Rwanda Genocide: 25 Years After

In just 100 days in 1994, about 800,000 people were slaughtered in Rwanda by ethnic Hutu extremists. They were targeting members of the minority Tutsi community, as well as their political opponents, irrespective of their ethnic origin.

A group of Tutsi exiles formed a rebel group, the Rwandan Patriotic Front (RPF), which invaded Rwanda in 1990 and fighting continued until a 1993 peace deal was agreed.

On the night of 6 April 1994 a plane carrying then-President Juvenal Habyarimana, and his counterpart Cyprien Ntaryamira of Burundi – both Hutus – was shot down, killing everyone on board.

Hutu extremists blamed the RPF and immediately started a well-organised campaign of slaughter. The RPF said the plane had been shot down by Hutus to provide an excuse for the genocide.

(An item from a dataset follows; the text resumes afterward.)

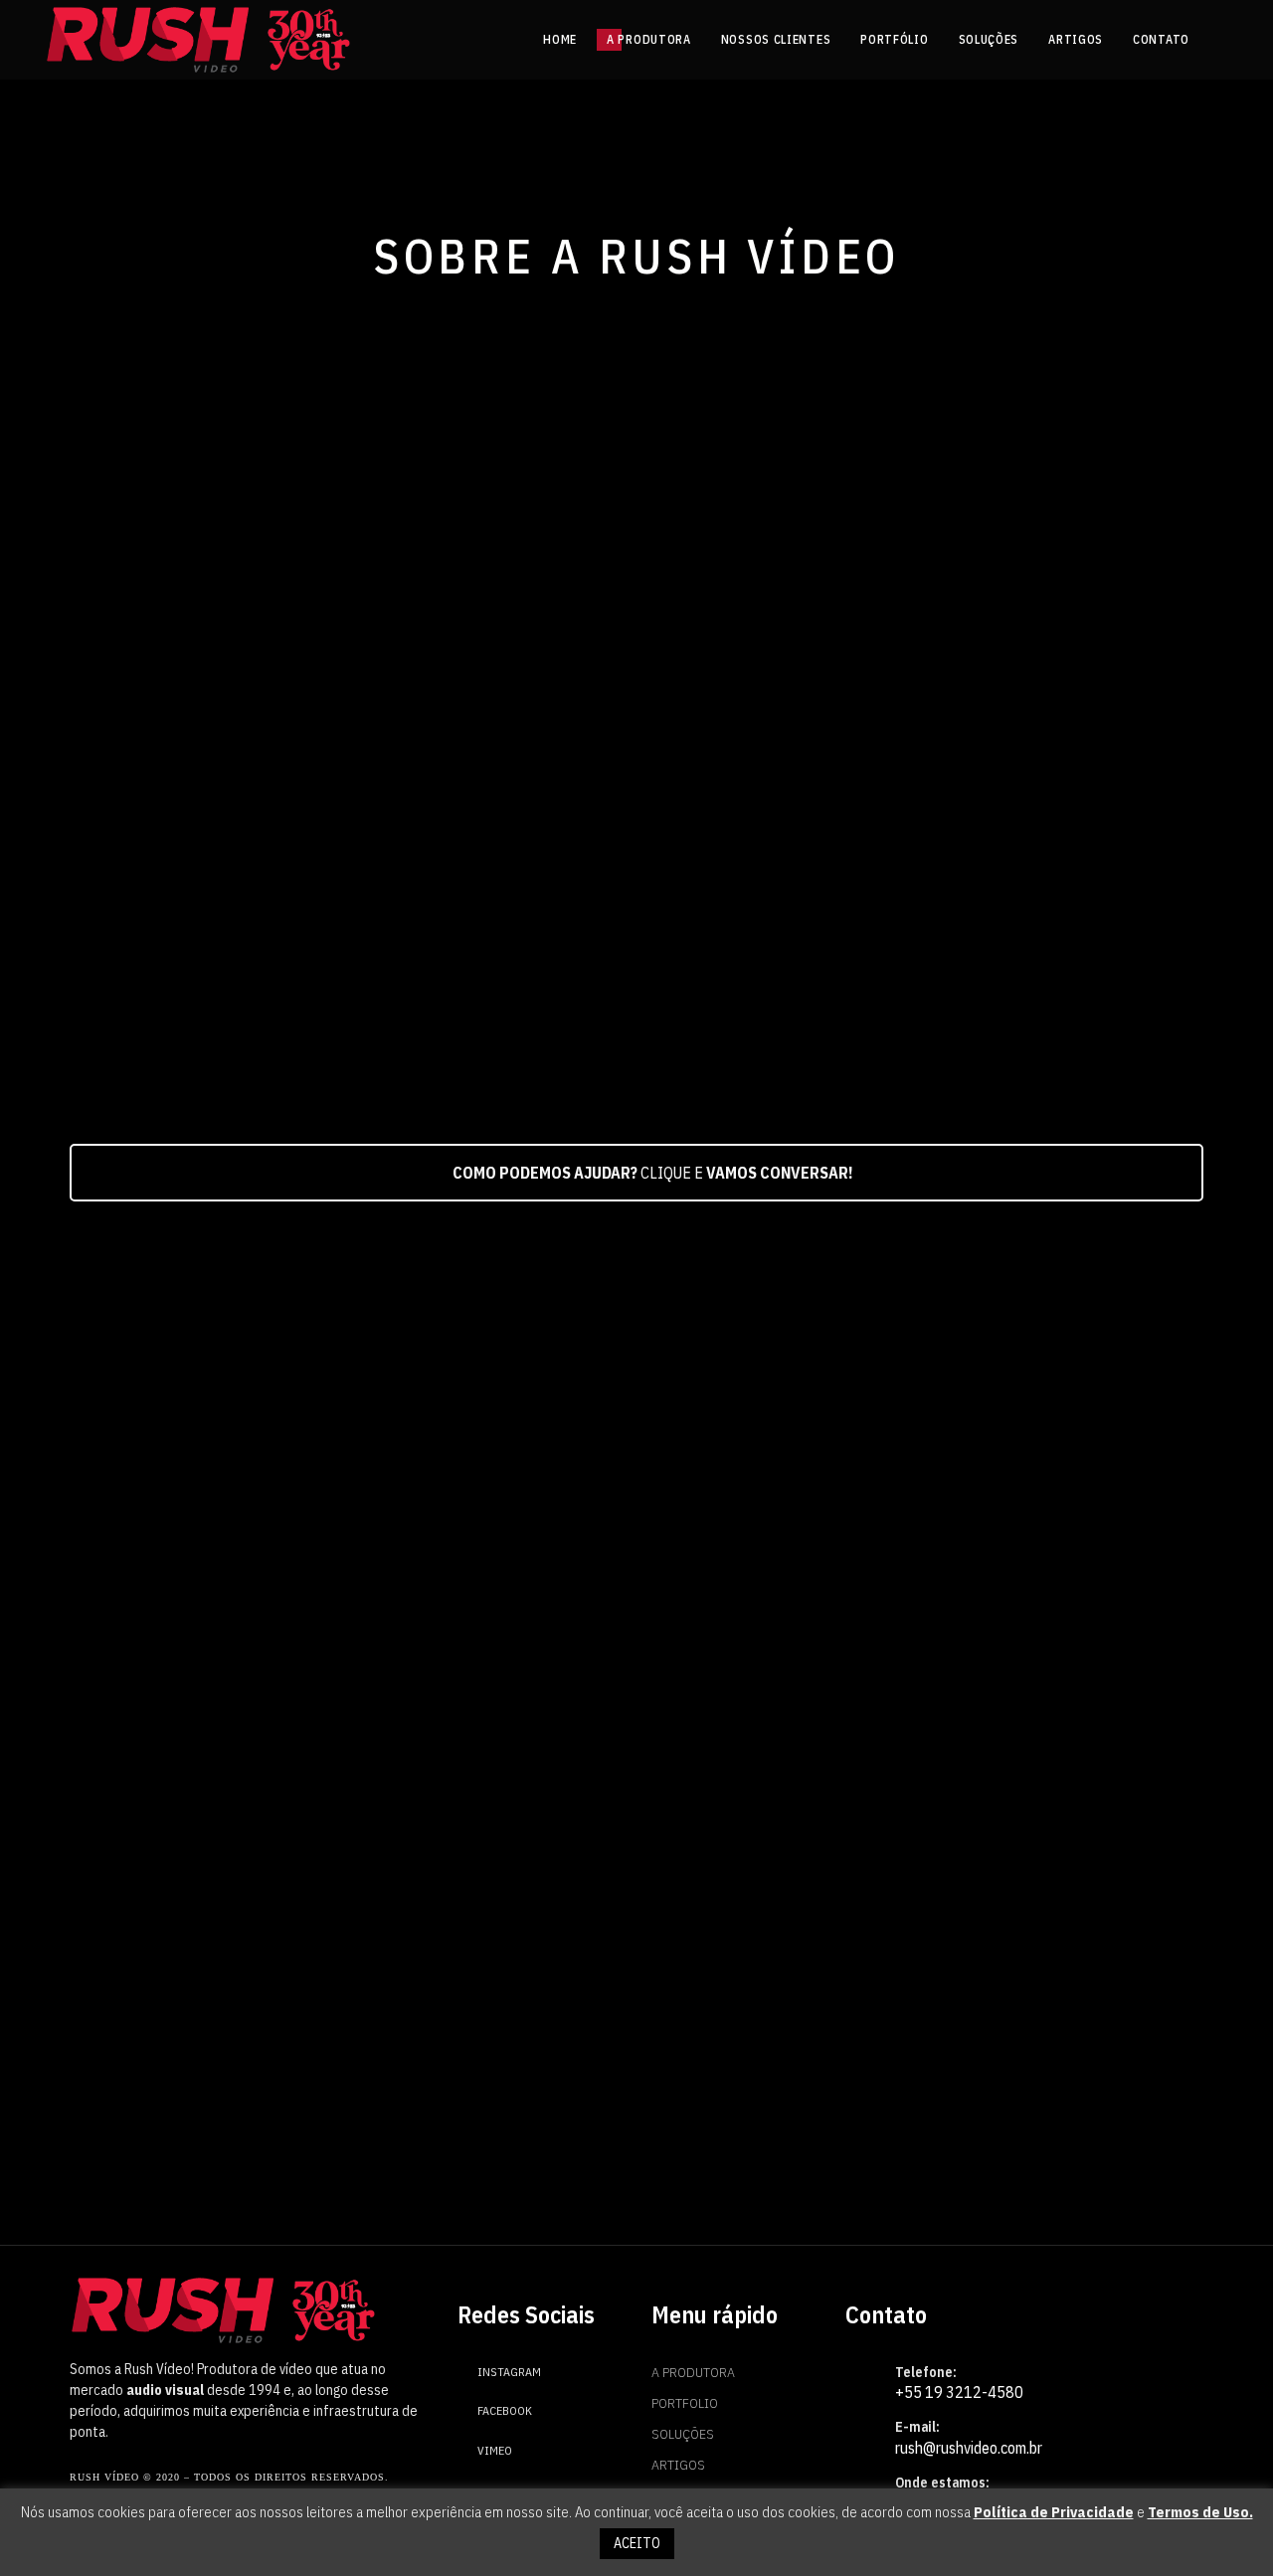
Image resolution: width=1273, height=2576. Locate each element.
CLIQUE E (653, 1173)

How was the genocide carried out?

With meticulous organisation. Lists of government opponents were handed out to militias who went and killed them, along with all of their families.

Neighbours killed neighbours and some husbands even killed their Tutsi wives, saying they would be killed if they refused.

At the time, ID cards had people’s ethnic group on them, so militias set up roadblocks where Tutsis were slaughtered, often with machetes which most Rwandans kept around the house.

Thousands of Tutsi women were taken away and kept as sex slaves.